Input material:
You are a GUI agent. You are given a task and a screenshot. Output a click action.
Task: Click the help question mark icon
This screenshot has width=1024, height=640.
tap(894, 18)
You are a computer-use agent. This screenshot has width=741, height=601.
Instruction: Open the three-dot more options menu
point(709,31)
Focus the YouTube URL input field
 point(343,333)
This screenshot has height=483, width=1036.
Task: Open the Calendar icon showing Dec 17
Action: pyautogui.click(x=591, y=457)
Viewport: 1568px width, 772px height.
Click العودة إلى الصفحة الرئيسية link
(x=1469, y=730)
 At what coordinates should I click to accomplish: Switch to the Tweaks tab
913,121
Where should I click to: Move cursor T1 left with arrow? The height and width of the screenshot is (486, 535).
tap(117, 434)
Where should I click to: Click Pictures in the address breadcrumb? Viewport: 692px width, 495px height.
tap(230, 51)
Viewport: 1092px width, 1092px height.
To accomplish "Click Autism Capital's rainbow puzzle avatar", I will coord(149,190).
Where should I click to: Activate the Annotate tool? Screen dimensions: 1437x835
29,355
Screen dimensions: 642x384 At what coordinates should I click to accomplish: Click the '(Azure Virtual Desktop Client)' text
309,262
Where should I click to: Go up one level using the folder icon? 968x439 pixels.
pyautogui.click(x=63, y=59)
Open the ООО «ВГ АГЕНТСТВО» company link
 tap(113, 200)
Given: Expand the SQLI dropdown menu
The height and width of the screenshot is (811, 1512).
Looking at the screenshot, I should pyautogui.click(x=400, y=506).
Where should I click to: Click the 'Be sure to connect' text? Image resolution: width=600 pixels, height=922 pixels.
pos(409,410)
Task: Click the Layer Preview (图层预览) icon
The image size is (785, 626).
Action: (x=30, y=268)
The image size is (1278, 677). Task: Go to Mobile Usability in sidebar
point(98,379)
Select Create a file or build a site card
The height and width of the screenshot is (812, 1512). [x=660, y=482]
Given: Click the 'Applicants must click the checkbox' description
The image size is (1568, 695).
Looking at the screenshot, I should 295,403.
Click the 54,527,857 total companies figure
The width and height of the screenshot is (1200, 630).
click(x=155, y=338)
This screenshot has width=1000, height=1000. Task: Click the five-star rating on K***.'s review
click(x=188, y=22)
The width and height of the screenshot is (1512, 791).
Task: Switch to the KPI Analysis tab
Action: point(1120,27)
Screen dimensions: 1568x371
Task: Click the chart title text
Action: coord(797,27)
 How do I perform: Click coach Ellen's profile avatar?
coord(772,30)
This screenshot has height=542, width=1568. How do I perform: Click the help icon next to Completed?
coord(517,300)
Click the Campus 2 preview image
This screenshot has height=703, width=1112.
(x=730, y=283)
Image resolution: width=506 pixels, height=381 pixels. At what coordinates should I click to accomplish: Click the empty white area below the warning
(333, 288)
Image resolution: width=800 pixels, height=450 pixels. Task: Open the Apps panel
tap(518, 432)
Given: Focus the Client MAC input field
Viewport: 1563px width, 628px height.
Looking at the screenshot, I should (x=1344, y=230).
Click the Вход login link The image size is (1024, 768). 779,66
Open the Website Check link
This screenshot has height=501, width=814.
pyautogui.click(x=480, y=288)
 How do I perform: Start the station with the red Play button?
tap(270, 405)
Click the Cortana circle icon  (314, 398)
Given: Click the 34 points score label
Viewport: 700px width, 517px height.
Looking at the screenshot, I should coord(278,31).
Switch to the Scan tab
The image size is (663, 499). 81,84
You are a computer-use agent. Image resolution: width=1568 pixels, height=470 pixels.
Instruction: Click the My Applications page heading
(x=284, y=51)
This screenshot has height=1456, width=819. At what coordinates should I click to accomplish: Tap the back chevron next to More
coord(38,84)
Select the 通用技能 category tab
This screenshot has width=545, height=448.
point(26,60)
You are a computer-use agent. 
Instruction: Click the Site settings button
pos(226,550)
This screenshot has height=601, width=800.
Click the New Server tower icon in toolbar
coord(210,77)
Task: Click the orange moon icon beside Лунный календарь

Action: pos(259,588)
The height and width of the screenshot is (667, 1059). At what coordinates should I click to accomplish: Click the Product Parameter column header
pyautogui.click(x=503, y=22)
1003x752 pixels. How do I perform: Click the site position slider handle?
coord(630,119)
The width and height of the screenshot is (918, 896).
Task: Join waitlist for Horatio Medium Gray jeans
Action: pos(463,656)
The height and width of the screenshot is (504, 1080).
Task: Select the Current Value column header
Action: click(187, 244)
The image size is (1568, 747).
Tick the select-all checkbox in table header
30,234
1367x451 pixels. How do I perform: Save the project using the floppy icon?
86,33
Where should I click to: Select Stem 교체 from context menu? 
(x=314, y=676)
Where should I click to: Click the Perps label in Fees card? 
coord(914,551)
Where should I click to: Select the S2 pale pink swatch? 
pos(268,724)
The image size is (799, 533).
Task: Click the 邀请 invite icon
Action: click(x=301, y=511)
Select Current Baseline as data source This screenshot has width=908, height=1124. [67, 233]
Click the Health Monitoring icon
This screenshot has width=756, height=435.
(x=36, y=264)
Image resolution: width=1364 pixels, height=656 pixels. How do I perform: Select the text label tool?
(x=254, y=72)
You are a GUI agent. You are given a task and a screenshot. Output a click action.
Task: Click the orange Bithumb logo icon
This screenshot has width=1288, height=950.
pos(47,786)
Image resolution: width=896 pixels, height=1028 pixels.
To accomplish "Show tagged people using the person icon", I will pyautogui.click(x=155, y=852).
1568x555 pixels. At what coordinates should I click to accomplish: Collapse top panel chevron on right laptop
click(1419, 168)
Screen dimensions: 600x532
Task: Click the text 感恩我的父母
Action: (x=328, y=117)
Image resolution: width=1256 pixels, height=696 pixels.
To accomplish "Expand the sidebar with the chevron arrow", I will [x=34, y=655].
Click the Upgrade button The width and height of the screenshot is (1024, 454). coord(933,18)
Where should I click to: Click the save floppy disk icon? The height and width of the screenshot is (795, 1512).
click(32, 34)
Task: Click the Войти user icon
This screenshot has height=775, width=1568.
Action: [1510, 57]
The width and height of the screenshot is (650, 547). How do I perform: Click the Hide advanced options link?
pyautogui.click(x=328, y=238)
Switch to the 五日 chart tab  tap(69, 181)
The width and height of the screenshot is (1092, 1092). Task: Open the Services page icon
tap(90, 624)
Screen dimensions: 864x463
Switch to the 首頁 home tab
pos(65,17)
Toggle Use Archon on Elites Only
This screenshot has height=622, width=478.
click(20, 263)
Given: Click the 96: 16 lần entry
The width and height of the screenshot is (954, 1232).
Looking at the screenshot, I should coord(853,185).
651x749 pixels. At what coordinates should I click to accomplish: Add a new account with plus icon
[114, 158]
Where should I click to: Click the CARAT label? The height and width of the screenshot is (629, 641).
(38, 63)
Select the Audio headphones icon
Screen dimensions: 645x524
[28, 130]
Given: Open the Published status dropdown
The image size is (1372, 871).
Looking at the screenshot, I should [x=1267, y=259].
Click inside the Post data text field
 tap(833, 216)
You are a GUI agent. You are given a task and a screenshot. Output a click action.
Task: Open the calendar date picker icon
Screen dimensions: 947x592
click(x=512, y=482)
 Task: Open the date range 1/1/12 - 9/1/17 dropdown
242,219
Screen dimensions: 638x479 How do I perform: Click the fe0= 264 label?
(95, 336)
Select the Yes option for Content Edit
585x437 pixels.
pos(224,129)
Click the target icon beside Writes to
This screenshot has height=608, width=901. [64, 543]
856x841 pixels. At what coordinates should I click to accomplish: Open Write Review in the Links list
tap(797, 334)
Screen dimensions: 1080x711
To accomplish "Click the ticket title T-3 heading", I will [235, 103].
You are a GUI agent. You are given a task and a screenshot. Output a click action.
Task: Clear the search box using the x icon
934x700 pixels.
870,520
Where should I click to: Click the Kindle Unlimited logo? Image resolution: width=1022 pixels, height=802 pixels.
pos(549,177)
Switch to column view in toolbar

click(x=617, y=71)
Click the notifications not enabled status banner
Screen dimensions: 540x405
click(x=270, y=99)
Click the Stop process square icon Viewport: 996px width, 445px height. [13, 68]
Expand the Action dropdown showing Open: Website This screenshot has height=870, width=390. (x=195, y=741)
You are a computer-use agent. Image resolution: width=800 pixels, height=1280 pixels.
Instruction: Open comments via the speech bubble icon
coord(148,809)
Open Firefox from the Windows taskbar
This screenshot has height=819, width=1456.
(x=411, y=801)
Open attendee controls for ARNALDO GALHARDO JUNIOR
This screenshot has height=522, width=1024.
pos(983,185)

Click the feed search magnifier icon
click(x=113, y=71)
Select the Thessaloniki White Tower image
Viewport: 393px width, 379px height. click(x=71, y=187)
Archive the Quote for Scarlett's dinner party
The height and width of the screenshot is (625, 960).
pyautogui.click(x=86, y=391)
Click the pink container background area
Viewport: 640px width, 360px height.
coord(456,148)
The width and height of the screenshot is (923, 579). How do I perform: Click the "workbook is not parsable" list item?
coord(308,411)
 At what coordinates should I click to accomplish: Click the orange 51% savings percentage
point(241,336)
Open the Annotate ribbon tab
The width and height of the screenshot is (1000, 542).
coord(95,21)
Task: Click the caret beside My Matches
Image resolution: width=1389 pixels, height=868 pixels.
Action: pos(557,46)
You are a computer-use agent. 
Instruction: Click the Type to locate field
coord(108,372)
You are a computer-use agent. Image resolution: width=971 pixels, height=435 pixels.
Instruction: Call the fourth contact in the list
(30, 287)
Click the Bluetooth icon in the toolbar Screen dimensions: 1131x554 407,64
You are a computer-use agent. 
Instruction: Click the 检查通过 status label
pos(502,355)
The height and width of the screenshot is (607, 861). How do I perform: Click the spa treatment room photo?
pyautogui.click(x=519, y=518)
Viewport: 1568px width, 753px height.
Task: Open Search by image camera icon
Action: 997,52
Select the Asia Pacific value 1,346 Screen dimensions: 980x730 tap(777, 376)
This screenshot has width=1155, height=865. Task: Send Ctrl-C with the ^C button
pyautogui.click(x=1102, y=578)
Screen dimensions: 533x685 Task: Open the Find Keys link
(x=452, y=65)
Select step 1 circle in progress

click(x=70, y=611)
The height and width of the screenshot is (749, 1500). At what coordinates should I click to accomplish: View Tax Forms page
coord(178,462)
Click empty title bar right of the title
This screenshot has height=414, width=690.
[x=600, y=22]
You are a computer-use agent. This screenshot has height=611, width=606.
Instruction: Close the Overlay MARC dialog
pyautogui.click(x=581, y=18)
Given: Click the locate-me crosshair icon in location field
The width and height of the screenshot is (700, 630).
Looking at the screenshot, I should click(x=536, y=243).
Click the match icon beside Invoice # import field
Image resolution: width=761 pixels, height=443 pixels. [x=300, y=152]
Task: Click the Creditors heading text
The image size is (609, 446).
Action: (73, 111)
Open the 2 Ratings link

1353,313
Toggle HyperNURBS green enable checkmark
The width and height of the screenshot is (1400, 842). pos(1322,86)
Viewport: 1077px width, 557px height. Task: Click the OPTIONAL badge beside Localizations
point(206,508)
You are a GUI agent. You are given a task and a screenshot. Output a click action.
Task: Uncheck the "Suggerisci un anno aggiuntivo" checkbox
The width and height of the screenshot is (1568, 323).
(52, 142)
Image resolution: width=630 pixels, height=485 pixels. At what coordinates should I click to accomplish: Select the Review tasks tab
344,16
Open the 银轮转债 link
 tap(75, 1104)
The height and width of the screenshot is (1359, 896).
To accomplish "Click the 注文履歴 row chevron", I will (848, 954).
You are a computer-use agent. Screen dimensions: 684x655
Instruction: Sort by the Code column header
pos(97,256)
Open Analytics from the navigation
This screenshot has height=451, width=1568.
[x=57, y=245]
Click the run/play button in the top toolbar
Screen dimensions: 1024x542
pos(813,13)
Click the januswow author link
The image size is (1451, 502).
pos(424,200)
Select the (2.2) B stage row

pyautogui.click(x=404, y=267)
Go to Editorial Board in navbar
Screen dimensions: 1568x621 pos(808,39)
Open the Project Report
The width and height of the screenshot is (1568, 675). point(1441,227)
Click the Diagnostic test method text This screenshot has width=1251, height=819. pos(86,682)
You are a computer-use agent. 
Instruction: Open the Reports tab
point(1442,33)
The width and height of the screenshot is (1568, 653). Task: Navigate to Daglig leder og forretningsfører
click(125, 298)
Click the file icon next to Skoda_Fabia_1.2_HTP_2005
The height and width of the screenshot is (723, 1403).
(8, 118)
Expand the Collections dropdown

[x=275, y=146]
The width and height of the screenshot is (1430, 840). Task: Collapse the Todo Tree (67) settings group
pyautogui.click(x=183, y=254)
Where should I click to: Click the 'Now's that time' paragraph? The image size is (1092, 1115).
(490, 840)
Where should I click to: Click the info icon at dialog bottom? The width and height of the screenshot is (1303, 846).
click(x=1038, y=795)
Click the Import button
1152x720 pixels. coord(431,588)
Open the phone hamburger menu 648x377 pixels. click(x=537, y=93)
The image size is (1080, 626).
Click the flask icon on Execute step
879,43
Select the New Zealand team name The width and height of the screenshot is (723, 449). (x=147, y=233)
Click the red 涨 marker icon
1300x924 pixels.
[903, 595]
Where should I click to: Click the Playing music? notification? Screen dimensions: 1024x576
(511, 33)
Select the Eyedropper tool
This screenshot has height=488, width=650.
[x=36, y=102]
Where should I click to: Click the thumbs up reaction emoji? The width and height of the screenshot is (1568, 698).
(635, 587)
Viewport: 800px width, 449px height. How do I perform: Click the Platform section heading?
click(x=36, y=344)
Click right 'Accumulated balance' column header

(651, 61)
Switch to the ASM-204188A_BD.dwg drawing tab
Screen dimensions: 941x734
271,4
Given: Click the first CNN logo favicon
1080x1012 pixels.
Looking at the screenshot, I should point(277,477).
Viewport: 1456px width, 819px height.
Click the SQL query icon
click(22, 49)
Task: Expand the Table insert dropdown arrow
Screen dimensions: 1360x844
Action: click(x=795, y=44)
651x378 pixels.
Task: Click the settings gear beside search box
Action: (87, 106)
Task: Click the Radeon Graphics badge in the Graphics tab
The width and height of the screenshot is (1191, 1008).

Try it: What is needed is an exact copy of the entries above, from the first line through the line holding "Viewport: 1092px width, 1092px height.", with both of those lines kept; please give nothing else.

Result of the task:
You are a GUI agent. You are given a task and a screenshot. Output a click action.
Task: Click the help question mark icon
This screenshot has width=1024, height=640.
tap(894, 18)
You are a computer-use agent. This screenshot has width=741, height=601.
Instruction: Open the three-dot more options menu
point(709,31)
Focus the YouTube URL input field
 point(343,333)
This screenshot has height=483, width=1036.
Task: Open the Calendar icon showing Dec 17
Action: pyautogui.click(x=591, y=457)
Viewport: 1568px width, 772px height.
Click العودة إلى الصفحة الرئيسية link
(x=1469, y=730)
 At what coordinates should I click to accomplish: Switch to the Tweaks tab
913,121
Where should I click to: Move cursor T1 left with arrow? The height and width of the screenshot is (486, 535).
tap(117, 434)
Where should I click to: Click Pictures in the address breadcrumb? Viewport: 692px width, 495px height.
tap(230, 51)
Viewport: 1092px width, 1092px height.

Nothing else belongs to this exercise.